Wenn's ein gutes hat, dan haben ein paar Freunde "guter Filme" vielleicht ein schlechtes Gewissen bekommen, weil sie die letzten davon auf DVD gesehen haben. Ich habe sogar das himmelschreiende Sakrileg vollbracht, mir von Volker Schlöndorff eine DVD mit einem seiner Filme signieren zu lassen. Tut Buße! Kauft Kinokarten!

Gepäck

Aus dem Kino nimmt man nicht nur was mit - man trägt auch was hinein. Vor ein paar Tagen erzählte mir eine Kollegin von Ihrem Besuch in Die Ermordung des Jesse James... Sie assoziierte damit eine Verratsgeschichte, die sie zu DDR-Zeiten erlebt hatte. Der sie begleitende Ökonom hingegen entdeckte so manches, was ihn zum Fachsimpeln anregte. Man kann zu zweit ins Kino gehen, aber auch wenn man noch so dicht beisammen sitzt, bekommt man keine Garantie, den gleichen Film zu sehen!

Montag, 10. Dezember 2007

Längst überfällig...

... ist die Auswertung unseres letzten Polls zum Thema "Eintrittspreise im Kino". Dieser hat Folgendes ergeben*: Je 41% der abgegebenen Stimmen besagten, daß die Karten teuer sind, aber nur in manchen Kinos, oder daß Kino ein teures Vergnügen ist, aber nur auf Getränke und Popcorn bezogen. Platz 2 mit immerhin noch 33% ging an das Votum "Nein, Preise sind OK". Jeweils 8% unserer Leser schließlich stimmten dafür, daß Kino teuer sei, aber nur am Wochenende, beziehungsweise, daß die Freizeitaktivität "Kino" zu billig ist, nichts wert in den Köpfen der Menschen.

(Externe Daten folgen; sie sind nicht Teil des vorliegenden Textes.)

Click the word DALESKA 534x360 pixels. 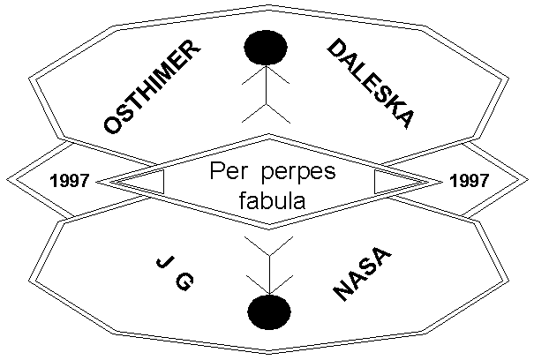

Diese Zahlen könnte man nun tiefgehend deuten, beispielsweise dahin, daß die Meinung unserer Leser das Multiplex-Gebaren widerspiegelt: Hier sind die Preise oft grundsätzlich teurer als in anderen Kino"arten", dies besonders am Wochenende, und außerdem werden hier in der Breite auch die höchsten Concession-Preise verlangt. Kinokarten für die ganze Familie lassen sich vielleicht noch bezahlen, wenn aber die Kinder Popcorn, Nachos und Co. verlangen, möglicherweise noch mehrfach, wird der Film ein kostspieliger Spaß, und die Meinung bildet sich: Kino ist (zu) teuer (siehe dazu auch den Eintrag vom 12.10.07: "Nackte Zahlen?").
Bei einer solchen Deutung wäre es dann auch nachzuvollziehen, daß immerhin ein Drittel der Meinung ist, die Preise seien gut so, wie sie sind. Könnte man dahinter doch sowohl die Programmkinobesucher als Wähler sehen, als auch Kinobetreiber...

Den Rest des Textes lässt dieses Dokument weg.